*Required work:* In the material below, the required lines run from the one containing "You are a computer-use" through the one containing "Instruction: Jump to page 1 of results". Copy those lines exactly, ends included, and nothing else.

*Data provided:*

************

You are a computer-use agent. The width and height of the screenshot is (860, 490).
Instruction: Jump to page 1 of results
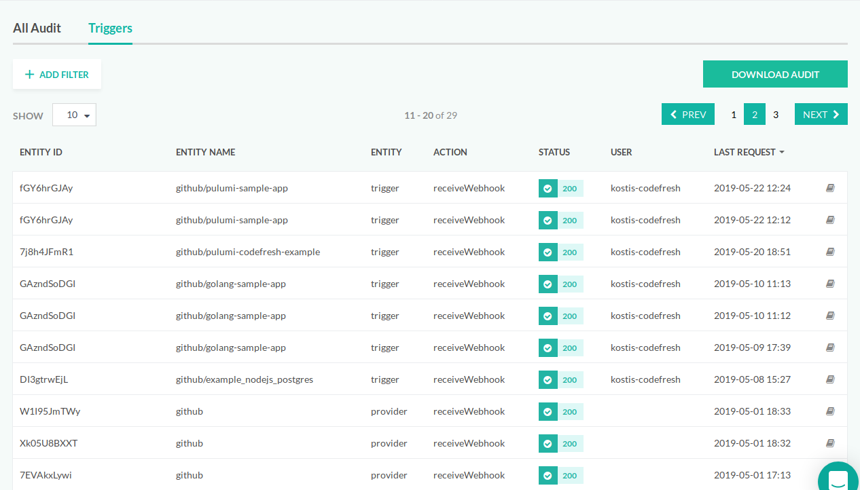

************

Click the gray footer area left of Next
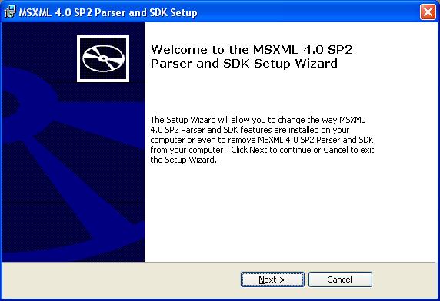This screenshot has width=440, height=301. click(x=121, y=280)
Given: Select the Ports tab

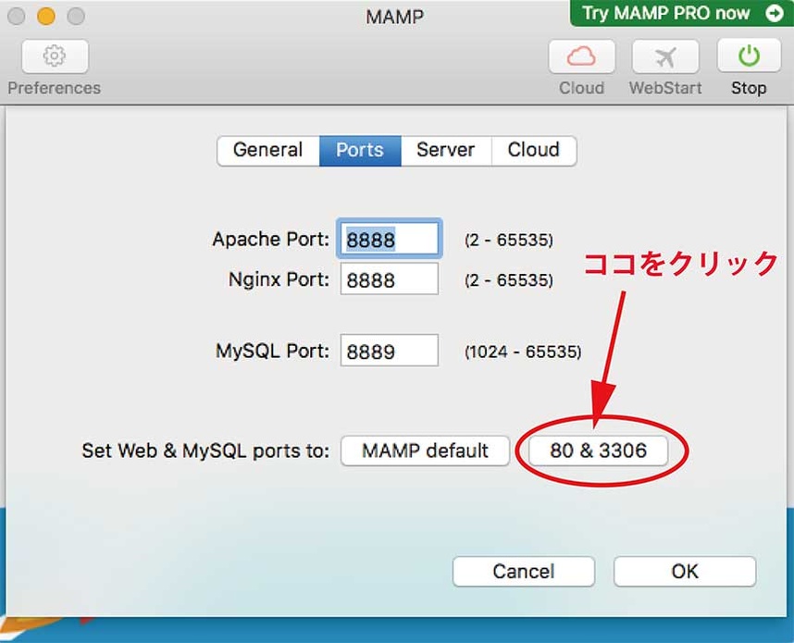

************

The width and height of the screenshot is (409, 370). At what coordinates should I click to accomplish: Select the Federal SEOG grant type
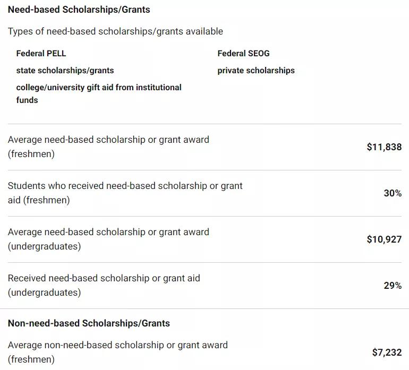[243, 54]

************

*Task result:*
You are a computer-use agent. The width and height of the screenshot is (860, 490).
Instruction: Jump to page 1 of results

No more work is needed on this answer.